▸ **Document extract**:
⟨
Tears We Cannot Stop: A Sermon to White America - Michael Eric Dyson


Ok, this a huge departure from what I usually read, but I'm making a point this year to read more non-fiction. It's something that I need for my soul right now. I have to stop always escaping into fantasy because the real world is out there and it's not going away.

Anyway, to get back on TEARS WE CANNOT STOP: A SERMON TO WHITE AMERICA. I felt that this was really powerful. It didn't mince words, it didn't just scapegoat one race while victimizing another. But what it did do is breakdown why we are having so many problems in this country right now...lack of empathy.

I see it all the time in my own life, my own work how this lack of empathy is eroding our society. It is as if if something didn't happen that way for you, then there must be something wrong with that person and they need to get over it. But, if you can't even try to put yourself in that person shoes, then how can you possibly begin to understand their plight.
⟩
▸ **Given data**:
⟨
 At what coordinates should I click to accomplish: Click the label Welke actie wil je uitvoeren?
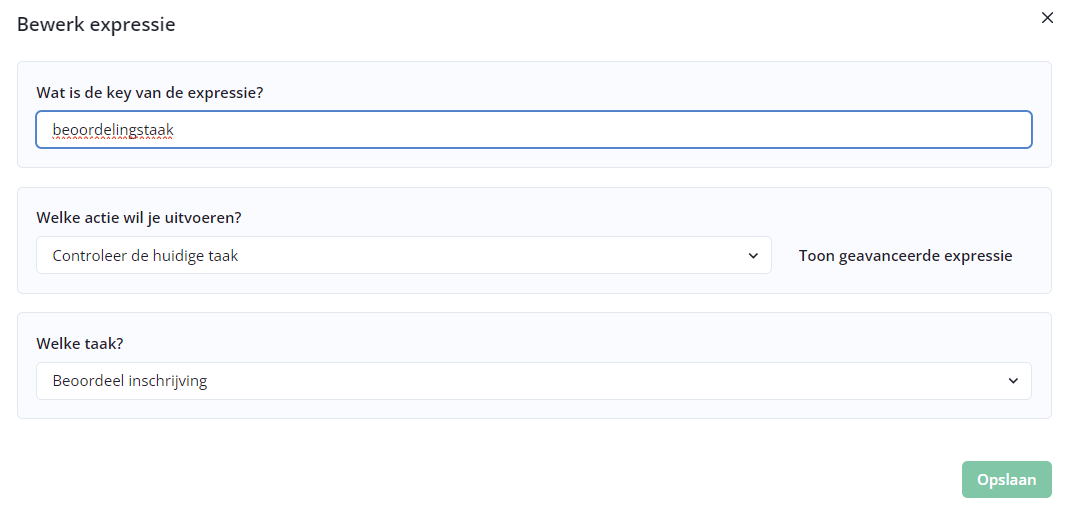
⟩
Please summarize the book review above in two sentences.

▸ **Response to this exercise**: Reading more non-fiction this year, the reviewer found Michael Eric Dyson's Tears We Cannot Stop: A Sermon to White America really powerful because it doesn't mince words or scapegoat one race while victimizing another. The reviewer says the book traces the country's current problems to a lack of empathy, a lack the reviewer sees eroding society in daily life and work, since without trying to stand in another person's shoes one cannot understand that person's plight.